Kontrol penuh Israel atas langit Beirut memungkinkan pesawatnya terbang dan membidik dengan bebas dan berulang kali. Kami tidak dapat menghitung jumlah pembunuhan para pemimpin dan komandan Hizbullah ketika drone bergerak dari Dahiyeh dan terkadang tersesat ke pusat kota Beirut.

UNICEF
“Kalian orang Barat memasok bom ke Israel, dan yang bisa kalian berikan kepada kami hanyalah beberapa selimut?” Seorang pria melampiaskan kemarahan dan ketakutannya kepada perwakilan UNICEF yang mengambil bagian dalam pemotretan dengan pasokan bantuan di Beirut [Alasdair Brenard/Al Jazeera]

Pada tanggal 11 Oktober, kami pergi ke lokasi serangan lain malam sebelumnya di dekat Basta. Awan debu tebal menyelimuti jalan, menutupi mobil, trotoar, dan manusia seperti salju halus.

Saat Ali Hashem dan saya mendekati pusat aksi mogok, kami melihat mobil-mobil dilemparkan ke gedung-gedung, bahkan mobil lain, dan di pusat gempa hanya ada puing-puing berasap di tempat gedung itu pernah berdiri.

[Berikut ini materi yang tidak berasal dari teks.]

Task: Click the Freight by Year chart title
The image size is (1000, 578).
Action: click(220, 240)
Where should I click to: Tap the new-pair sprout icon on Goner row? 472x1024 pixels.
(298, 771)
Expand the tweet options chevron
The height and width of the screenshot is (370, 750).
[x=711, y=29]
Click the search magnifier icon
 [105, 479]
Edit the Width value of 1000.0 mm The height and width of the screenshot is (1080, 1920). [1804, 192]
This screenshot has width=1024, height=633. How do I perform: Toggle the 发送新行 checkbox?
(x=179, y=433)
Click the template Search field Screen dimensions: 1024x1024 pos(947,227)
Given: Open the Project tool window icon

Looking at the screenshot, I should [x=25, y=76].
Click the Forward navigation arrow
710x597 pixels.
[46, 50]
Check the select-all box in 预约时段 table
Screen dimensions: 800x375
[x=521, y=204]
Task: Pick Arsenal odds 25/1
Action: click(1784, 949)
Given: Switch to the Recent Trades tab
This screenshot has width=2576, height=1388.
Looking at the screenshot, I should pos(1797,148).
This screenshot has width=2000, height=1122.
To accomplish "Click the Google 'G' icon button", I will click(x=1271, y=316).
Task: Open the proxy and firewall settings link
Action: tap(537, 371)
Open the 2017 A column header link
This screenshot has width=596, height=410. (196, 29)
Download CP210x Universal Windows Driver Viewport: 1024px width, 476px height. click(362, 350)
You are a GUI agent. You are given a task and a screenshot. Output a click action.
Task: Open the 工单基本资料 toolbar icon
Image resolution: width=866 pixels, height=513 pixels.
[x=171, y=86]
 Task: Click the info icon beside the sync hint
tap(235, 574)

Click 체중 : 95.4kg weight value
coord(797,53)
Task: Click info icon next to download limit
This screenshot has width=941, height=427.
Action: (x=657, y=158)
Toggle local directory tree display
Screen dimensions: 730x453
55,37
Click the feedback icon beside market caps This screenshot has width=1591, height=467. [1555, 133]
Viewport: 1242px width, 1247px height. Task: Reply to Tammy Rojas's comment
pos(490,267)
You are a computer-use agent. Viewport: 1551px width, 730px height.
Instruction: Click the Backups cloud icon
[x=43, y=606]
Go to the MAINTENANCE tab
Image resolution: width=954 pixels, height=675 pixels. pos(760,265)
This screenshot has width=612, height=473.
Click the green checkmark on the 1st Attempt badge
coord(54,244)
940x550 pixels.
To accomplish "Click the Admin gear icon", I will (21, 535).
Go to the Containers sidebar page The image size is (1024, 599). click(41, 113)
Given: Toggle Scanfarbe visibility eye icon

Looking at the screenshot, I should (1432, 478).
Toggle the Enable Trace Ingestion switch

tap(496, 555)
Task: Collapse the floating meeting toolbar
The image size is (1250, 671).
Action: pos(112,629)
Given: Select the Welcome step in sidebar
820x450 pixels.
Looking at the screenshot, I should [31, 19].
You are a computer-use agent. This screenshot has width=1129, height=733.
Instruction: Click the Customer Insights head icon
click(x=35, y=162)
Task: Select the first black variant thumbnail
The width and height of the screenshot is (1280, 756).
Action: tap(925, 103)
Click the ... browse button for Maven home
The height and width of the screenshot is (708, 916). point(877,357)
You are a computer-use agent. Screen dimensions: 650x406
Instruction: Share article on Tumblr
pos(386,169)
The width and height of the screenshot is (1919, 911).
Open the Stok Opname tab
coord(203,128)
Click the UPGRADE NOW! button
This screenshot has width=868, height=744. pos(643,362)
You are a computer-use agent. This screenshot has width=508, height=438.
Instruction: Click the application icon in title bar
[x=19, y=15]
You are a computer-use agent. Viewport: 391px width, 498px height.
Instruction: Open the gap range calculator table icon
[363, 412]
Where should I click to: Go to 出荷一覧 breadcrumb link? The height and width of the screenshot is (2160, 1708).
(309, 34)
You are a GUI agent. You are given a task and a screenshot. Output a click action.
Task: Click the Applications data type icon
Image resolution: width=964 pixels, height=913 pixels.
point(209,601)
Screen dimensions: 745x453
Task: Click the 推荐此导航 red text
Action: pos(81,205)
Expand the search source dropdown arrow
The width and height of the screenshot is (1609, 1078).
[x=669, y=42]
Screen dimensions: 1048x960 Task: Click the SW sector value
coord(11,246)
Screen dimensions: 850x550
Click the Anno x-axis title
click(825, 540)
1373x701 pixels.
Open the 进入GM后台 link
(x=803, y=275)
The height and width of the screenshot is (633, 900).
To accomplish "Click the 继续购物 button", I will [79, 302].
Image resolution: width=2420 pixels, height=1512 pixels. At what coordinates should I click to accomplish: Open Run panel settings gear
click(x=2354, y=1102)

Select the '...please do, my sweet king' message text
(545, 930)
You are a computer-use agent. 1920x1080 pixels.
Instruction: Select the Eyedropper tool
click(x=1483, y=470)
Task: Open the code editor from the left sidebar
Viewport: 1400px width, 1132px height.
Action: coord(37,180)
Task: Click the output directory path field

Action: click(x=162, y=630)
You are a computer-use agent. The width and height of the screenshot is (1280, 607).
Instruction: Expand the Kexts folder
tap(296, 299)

Sebuah ekskavator JCB menerobos segenggam logam dan beton yang terpelintir, hampir tidak menggores permukaan tumpukan besar kehancuran yang mungkin menjadi tempat terperangkapnya banyak orang.

Bangunan-bangunan di sekitarnya rusak parah di semua sisi, dengan lubang-lubang raksasa pecah di dinding, dan satu blok sekarang menyerupai rumah boneka yang mengerikan. Di dalam, kusen jendela, daun jendela, dan pintu meledak karena kekuatan ledakan dan terbang melintasi ruangan seperti peluru mematikan.

Beirut 11 Oktober
Kawasan Basta pada 11 Oktober, yang bangunannya rusak berat dan bloknya masih berdiri menyerupai “rumah boneka yang mengerikan” [Alasdair Brenard/Al Jazeera]

– Mereka mata-mata!

Hanya setelah melihat kehancuran, kembali ke mobil dalam suasana muram, Ghaith mengambil foto bangunan yang indah – sebuah tanda harapan dalam menghadapi kekosongan seperti itu – yang membuat marah pria yang mengendarai skuter.

Dia berbalik dan menatap kami, geram. “Berikan ponselmu!” – dia bertanya dan kami mencoba menenangkannya.

Sebelum kami dapat mengembalikan teleponnya, dia meninju bagian samping kepala Ghaith dengan keras – kekerasan brutal dan tiba-tiba yang tampaknya menggarisbawahi trauma yang telah dialami daerah tersebut.

Awalnya, warga sekitar dan penonton bergegas membantu. Seseorang menghentikan pria itu. Namun meskipun Ali orang Lebanon, dia bukan berasal dari daerah ini; kita semua adalah orang asing.

“Mereka mata-mata!” – pria di atas skuter itu berteriak, dan kemudian beberapa orang lainnya juga bertanya kepada kami. “Apakah kamu mata-mata? Mengapa kamu mengambil foto ini?”

Dan seolah-olah kami mendapat kesan bahwa kapan saja penonton bisa berbalik melawan kami, si agresor melepaskan diri dan kembali menyerang, tapi untungnya kami berhasil melarikan diri di jalan dan tidak pernah melihat ke belakang.

Di tengah kematian, kehancuran dan pengungsian yang kita saksikan di sini, kecurigaan dan ketidakpercayaan semakin meningkat, dan seiring dengan berlanjutnya perang, kami merasa ketakutan ini akan semakin mengakar.